◆ Exercise ◆
According to the article on Covid-19 vaccination drives in Pakistan, what kinds of people made up the TKN taskforce that led the drives?

◆ Extract to read ◆
As some parts of the world begin to regain a semblance of normality after the Covid-19 outbreak, low and middle-income countries continue to battle against inadequate vaccine supply and vaccine hesitancy. In Pakistan, mass vaccination drives were organised by the Ismaili Council to increase immunity against Covid-19. The inoculation drives were led by a dedicated TKN taskforce comprised of health professionals, data scientists, designers, and volunteer stewards.

“The Council has taken a tremendous step with the Covid vaccination campaign,” said Naurin Shivji, a nurse working at one of the facilities. “TKN and other Jamati volunteers have played a critical role in managing this pandemic. Frontline workers helped the Council stay connected with families and provided mental health counselling, medical guidance, and support to those in need,” she added.

High risk groups were identified first based on the World Health Organization (WHO)'s recommended policy on prioritised vaccine allocation. Despite granting access to larger segments once the most vulnerable were immunised, apprehension and scepticism surrounding the Covid-19 vaccines prevented many from accepting the jab. As such, TKN volunteers were also involved in building public trust and addressing certain stigmas regarding immunisation.

According to TKN volunteer Salima Rajwani, “The entire campaign helped the Jamat handle the pandemic effectively. It is remarkable how perceptive our leadership is even in times as trying as a pandemic. We should thank them for their successful planning and rapid response.” Salima Rajwani has been involved with the vaccination programme since its inception.

In addition to the challenge of communicating the consequences of vaccine hesitancy, volunteers also have the massive logistical responsibility of administering the vaccines safely, transporting vials efficiently to different vaccination centres, and maintaining the cold chain essential for safe vaccine storage. While frontline workers were primarily involved in inoculation drives, artists creatively marketed the crucial importance of this major campaign in reducing Covid-19 prevalence, and data teams analysed vaccination trends within the community.

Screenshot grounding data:

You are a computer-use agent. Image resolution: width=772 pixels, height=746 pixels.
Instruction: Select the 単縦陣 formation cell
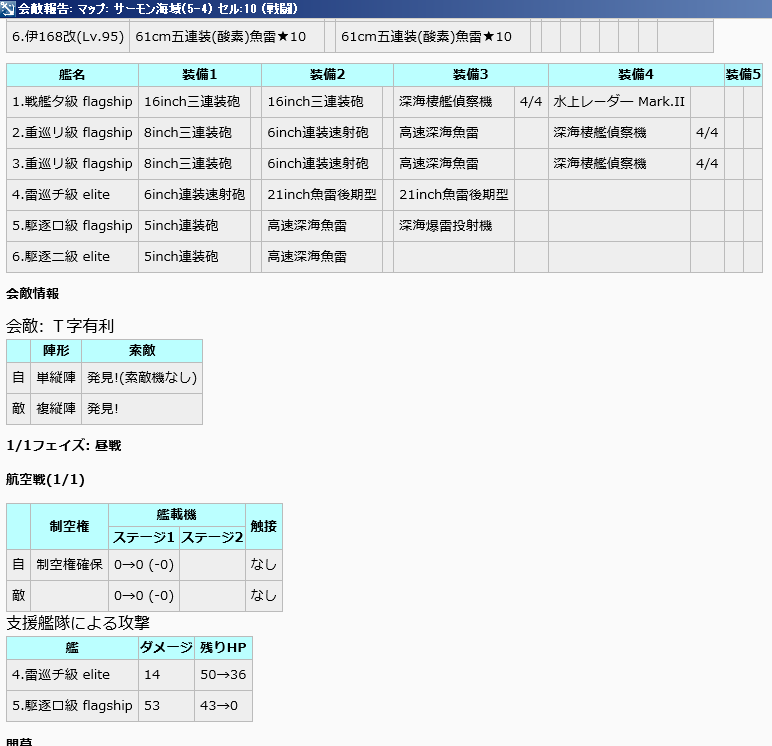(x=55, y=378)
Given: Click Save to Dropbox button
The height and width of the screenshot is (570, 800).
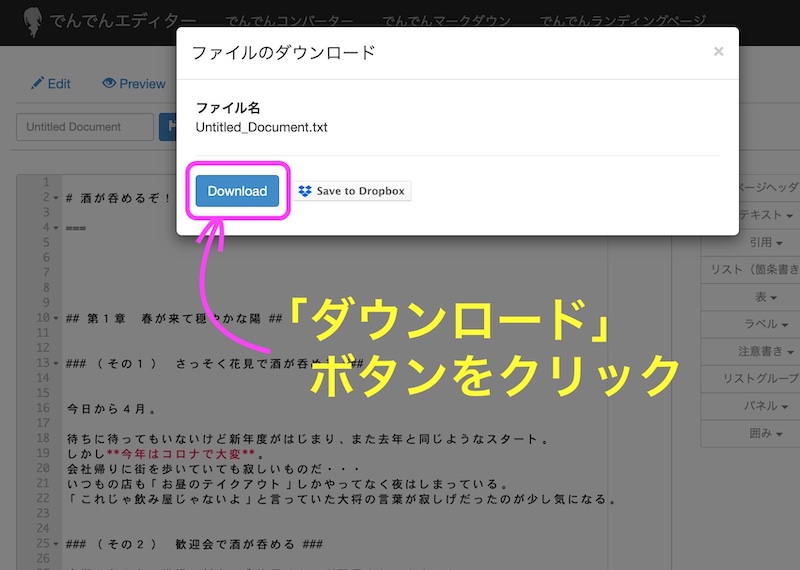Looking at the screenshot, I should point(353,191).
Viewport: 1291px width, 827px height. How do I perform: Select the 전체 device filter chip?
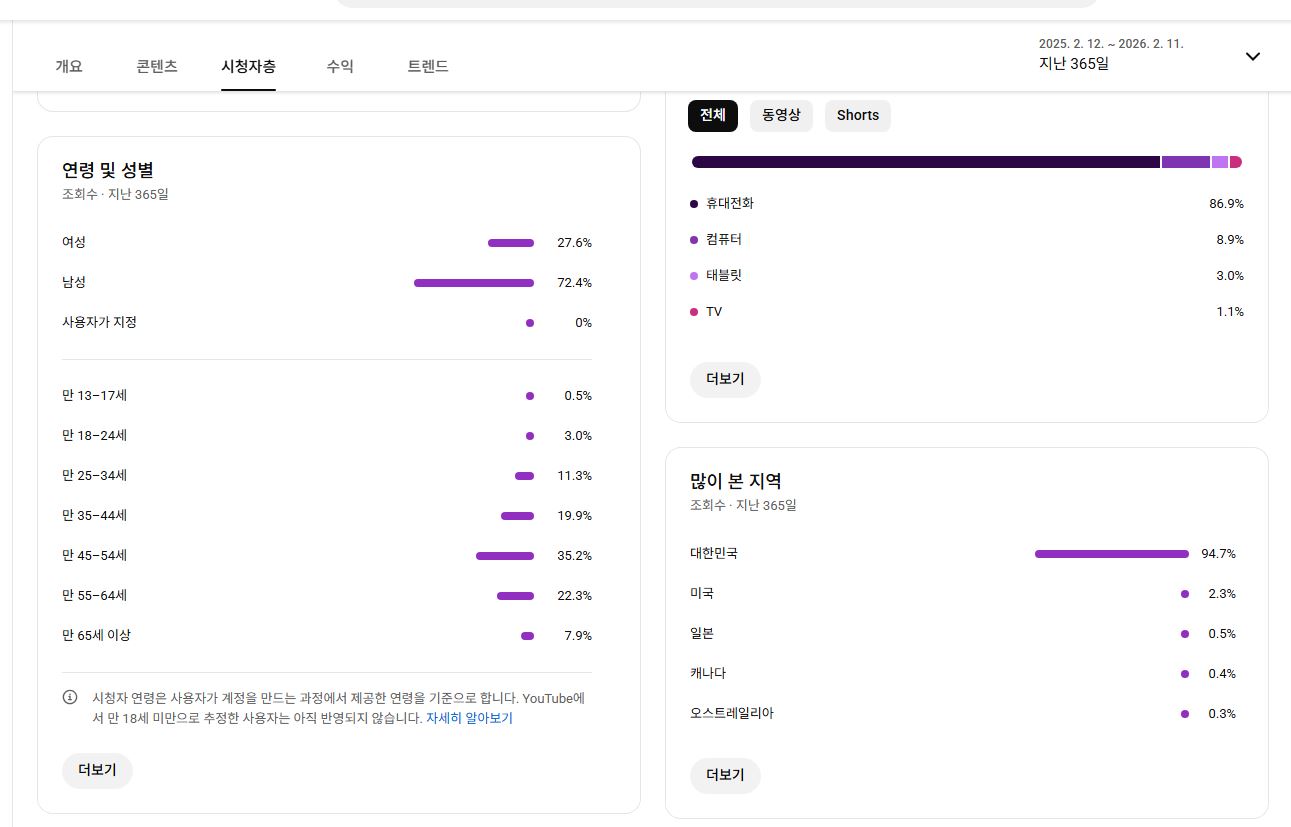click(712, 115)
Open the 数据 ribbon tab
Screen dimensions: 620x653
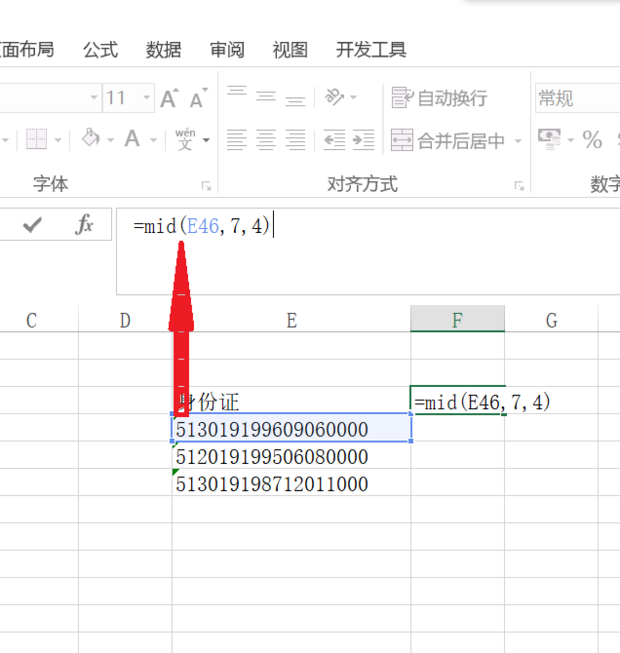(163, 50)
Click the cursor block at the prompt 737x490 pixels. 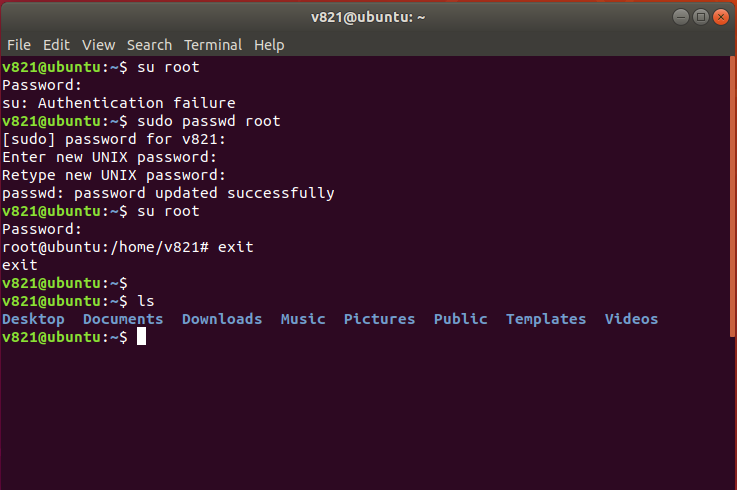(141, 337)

◆ Task response ◆
Health professionals, data scientists, designers, and volunteer stewards.